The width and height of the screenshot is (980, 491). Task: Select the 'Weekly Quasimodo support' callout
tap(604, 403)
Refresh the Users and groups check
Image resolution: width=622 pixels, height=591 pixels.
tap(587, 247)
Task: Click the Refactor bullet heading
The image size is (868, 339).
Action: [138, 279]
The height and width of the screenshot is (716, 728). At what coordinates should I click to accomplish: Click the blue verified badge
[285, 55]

» Required action: Every entry must appear in the answer exactly as written.

» Answer:
The width and height of the screenshot is (980, 491). Task: Select the 'Weekly Quasimodo support' callout
tap(604, 403)
Refresh the Users and groups check
Image resolution: width=622 pixels, height=591 pixels.
tap(587, 247)
Task: Click the Refactor bullet heading
The image size is (868, 339).
Action: [138, 279]
The height and width of the screenshot is (716, 728). At what coordinates should I click to accomplish: Click the blue verified badge
[285, 55]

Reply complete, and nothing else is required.